Request:
Rewrite all of the rows below, requests included, multiplying each coordinate in the answers by 1.6 and rounding to the nearest whole number, with halves rounded up. Leave every number in the requests unchanged.

Supplied records:
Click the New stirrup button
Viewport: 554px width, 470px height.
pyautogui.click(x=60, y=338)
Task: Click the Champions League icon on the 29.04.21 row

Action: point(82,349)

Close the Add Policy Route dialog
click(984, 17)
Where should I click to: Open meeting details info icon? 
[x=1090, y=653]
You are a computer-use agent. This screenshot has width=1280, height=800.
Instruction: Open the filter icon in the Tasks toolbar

Response to the exercise:
Click the New stirrup button
Viewport: 554px width, 470px height.
pyautogui.click(x=96, y=541)
Task: Click the Champions League icon on the 29.04.21 row

Action: point(131,558)

Close the Add Policy Route dialog
click(1574, 27)
Where should I click to: Open meeting details info icon? 
[x=1744, y=1045]
You are a computer-use agent. This screenshot has width=1280, height=800.
Instruction: Open the filter icon in the Tasks toolbar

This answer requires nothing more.